‘Tis good to hear you are feeling better! I’m just very achy from all this ditch clearing - more stuff blew in* / into the ditch last night. :-(
*We got a scare last night: A tornadic storm had just passed slightly to our south, and I was looking out our back door at the heavy rain and lightning show, that direction, when suddenly a hard gust bent the buckeye tree out back way over toward the east - I almost expected it to snap or uproot - and then a few seconds later the wind reversed and the tree bent over maybe even a bit more, toward the west! Yikes! Crap was blowing all over the place too. But, a few more seconds, and then the wind slowed, reversed again, and was back from the west, but not as strong, then it gradually diminished to maybe 20 mph and we got, sort of oddly, just a few pieces of quarter size hail. Then that stopped and it just rained some more. Whew!
Thanks for the info. on the lettuce - if I run out of pots I could probably even make do for this experiment with used / cut down gallon milk jugs. :-)
The feeding makes sense, and I got lucky with picking up 2 extra boxes of Wally World knockoff “Miracle Grow” on clearance last fall - wifey thought I was nuts to buy 3 total, but now it looks like it was a good idea.

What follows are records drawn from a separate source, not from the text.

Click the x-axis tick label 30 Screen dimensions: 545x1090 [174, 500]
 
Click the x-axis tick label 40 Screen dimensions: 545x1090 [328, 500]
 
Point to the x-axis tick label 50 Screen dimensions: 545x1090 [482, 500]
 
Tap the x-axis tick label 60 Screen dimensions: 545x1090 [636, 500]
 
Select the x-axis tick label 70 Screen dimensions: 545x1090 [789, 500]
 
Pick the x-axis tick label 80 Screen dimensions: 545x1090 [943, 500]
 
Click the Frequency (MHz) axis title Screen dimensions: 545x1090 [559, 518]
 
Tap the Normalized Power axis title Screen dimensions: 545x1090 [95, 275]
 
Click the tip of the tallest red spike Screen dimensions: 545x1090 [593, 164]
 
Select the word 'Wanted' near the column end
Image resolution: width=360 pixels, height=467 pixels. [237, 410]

Regrowing the Romaine lettuce stumps seems like a good idea — Last year I had a head lettuce stump pop up out of the compost pile! I have two Baby Bok Choi stumps right now, to try that with, but in pots.

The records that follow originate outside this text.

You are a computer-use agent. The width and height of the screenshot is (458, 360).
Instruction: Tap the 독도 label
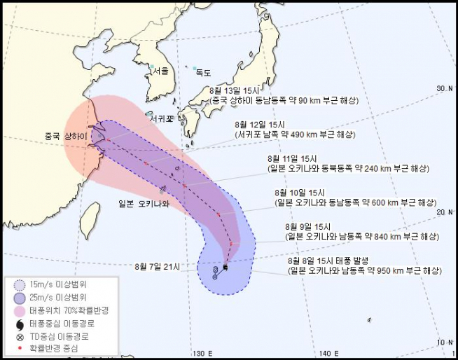(x=204, y=72)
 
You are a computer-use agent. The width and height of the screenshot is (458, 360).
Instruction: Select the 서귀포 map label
(x=161, y=118)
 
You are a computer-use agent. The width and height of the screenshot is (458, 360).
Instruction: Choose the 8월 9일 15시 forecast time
(x=313, y=226)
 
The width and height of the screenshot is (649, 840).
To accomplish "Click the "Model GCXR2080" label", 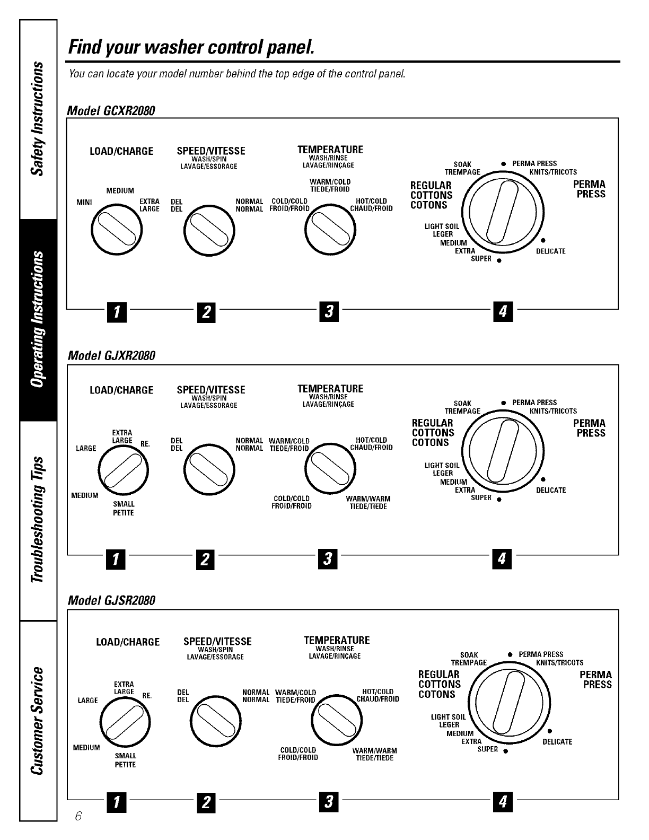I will (x=111, y=111).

Oh, returning to the Muir lettuce - are those multiple stems in each section of the “4-pack” most likely individual plants from the vendor throwing 3-4 seeds into each section? (I’m showing my ignorance again, but every pic I found online of juvenile Muir lettuce plants showed single stems.)

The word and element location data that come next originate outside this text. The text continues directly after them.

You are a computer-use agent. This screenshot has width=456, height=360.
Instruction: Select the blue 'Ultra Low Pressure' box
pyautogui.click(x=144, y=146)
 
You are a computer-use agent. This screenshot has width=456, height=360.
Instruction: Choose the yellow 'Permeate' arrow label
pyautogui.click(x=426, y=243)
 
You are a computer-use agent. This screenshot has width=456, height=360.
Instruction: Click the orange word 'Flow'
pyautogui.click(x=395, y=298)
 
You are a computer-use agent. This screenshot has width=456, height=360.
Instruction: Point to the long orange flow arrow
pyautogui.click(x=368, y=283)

I just grow a few lettuce varieties and romaine is one of them. I use a sharp scissors to cut the first head off, a few inches from the soil no more. It will regrow. I only do that once per plant.
Yes, each stem is an individual plant. Either snip the weaker ones and plant an individual plant, or plant them all together and see what happens. Or do some of both.
They would be more than happy in cut-down milk jugs - with drainage. Put the holes a few inches up from the bottom - of you put the holes on the bottom, and they’re sitting on a solid surface, they won’t drain properly.
That goes for bigger pots/planters, too. You don’t want plants getting water-logged. ;)
Hubby has a coworker that lives in Bardstown, KY, and all the rivers and creeks have overflowed, so the water level is quite high. He’s using a johnboat to get around in already, and the rain is still coming down. We’re saying our prayers for everyone’s safety. It’s a mess down there.
After things settle down, we will see if there’s a way we can help more directly.